(Collected data)

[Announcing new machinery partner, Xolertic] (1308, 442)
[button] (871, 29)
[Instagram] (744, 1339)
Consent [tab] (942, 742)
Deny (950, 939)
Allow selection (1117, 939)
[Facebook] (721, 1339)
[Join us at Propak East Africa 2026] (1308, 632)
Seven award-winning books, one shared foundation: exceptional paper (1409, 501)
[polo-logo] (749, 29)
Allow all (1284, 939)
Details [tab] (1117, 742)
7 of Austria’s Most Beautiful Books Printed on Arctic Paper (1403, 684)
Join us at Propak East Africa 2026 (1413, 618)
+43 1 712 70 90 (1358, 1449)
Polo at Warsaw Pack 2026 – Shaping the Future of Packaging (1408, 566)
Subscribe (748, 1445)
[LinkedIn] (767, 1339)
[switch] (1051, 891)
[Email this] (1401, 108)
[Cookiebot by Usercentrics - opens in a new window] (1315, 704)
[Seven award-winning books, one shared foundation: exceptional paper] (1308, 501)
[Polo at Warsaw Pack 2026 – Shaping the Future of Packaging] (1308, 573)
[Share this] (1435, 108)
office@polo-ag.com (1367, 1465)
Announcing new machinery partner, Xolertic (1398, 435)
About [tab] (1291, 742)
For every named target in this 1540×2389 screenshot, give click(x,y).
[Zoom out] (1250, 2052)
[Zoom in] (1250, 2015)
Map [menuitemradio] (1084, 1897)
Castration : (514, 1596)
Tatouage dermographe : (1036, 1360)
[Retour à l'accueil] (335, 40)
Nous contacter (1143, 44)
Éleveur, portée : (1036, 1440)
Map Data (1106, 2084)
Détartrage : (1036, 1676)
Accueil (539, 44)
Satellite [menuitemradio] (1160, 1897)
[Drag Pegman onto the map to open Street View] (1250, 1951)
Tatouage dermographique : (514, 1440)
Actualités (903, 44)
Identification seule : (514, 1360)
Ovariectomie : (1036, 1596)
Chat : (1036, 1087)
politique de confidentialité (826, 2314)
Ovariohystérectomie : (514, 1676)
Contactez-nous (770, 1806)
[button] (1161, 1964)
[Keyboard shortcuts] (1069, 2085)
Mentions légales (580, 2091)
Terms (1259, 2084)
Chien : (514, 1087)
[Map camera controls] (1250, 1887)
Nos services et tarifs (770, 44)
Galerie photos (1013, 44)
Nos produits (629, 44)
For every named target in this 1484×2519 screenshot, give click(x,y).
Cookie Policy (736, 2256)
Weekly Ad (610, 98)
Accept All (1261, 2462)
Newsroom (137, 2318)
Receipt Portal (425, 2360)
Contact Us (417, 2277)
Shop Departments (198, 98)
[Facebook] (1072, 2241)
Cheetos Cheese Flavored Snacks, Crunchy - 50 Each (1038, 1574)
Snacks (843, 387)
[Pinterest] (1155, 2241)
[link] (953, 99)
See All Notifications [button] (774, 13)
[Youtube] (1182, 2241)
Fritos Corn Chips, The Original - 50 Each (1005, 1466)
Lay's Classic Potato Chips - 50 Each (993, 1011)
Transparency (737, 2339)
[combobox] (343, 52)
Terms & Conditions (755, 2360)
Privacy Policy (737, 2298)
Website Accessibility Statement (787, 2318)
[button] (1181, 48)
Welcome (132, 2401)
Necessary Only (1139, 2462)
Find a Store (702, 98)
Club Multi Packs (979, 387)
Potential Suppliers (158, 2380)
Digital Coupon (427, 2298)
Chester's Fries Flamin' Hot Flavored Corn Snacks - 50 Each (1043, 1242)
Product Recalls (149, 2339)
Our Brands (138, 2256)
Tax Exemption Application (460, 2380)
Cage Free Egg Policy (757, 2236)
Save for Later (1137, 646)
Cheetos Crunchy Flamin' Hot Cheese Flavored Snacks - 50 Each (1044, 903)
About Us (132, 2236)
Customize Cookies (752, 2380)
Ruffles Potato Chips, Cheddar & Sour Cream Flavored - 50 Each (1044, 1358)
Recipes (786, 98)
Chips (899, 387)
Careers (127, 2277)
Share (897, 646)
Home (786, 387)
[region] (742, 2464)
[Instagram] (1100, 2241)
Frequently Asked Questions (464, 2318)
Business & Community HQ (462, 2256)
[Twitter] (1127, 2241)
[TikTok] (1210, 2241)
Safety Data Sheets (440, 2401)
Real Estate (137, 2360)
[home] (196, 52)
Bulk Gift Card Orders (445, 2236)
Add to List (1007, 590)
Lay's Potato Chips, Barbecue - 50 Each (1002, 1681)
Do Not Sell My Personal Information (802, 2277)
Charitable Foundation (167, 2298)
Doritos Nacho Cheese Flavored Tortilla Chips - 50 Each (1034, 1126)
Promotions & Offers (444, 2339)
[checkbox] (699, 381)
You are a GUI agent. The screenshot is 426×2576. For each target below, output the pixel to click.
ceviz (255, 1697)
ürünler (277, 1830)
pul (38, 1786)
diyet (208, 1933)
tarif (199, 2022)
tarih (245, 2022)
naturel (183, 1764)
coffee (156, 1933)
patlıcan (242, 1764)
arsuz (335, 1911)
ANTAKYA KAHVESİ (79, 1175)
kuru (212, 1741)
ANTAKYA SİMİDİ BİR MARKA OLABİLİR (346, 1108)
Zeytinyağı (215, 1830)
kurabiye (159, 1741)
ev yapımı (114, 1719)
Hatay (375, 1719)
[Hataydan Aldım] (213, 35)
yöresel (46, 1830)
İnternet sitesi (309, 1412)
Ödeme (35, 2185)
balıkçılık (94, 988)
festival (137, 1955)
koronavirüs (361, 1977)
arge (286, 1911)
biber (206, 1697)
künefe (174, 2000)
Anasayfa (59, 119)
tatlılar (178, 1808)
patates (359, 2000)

● Task to carry out: For this exercise, copy the lines from the one that contains "Do Not Sell" through the last line of the records, exactly and only those.

● Result of this exercise:
Do Not Sell My Personal Information (802, 2277)
Charitable Foundation (167, 2298)
Doritos Nacho Cheese Flavored Tortilla Chips - 50 Each (1034, 1126)
Promotions & Offers (444, 2339)
[checkbox] (699, 381)
You are a GUI agent. The screenshot is 426×2576. For each target below, output the pixel to click.
ceviz (255, 1697)
ürünler (277, 1830)
pul (38, 1786)
diyet (208, 1933)
tarif (199, 2022)
tarih (245, 2022)
naturel (183, 1764)
coffee (156, 1933)
patlıcan (242, 1764)
arsuz (335, 1911)
ANTAKYA KAHVESİ (79, 1175)
kuru (212, 1741)
ANTAKYA SİMİDİ BİR MARKA OLABİLİR (346, 1108)
Zeytinyağı (215, 1830)
kurabiye (159, 1741)
ev yapımı (114, 1719)
Hatay (375, 1719)
[Hataydan Aldım] (213, 35)
yöresel (46, 1830)
İnternet sitesi (309, 1412)
Ödeme (35, 2185)
balıkçılık (94, 988)
festival (137, 1955)
koronavirüs (361, 1977)
arge (286, 1911)
biber (206, 1697)
künefe (174, 2000)
Anasayfa (59, 119)
tatlılar (178, 1808)
patates (359, 2000)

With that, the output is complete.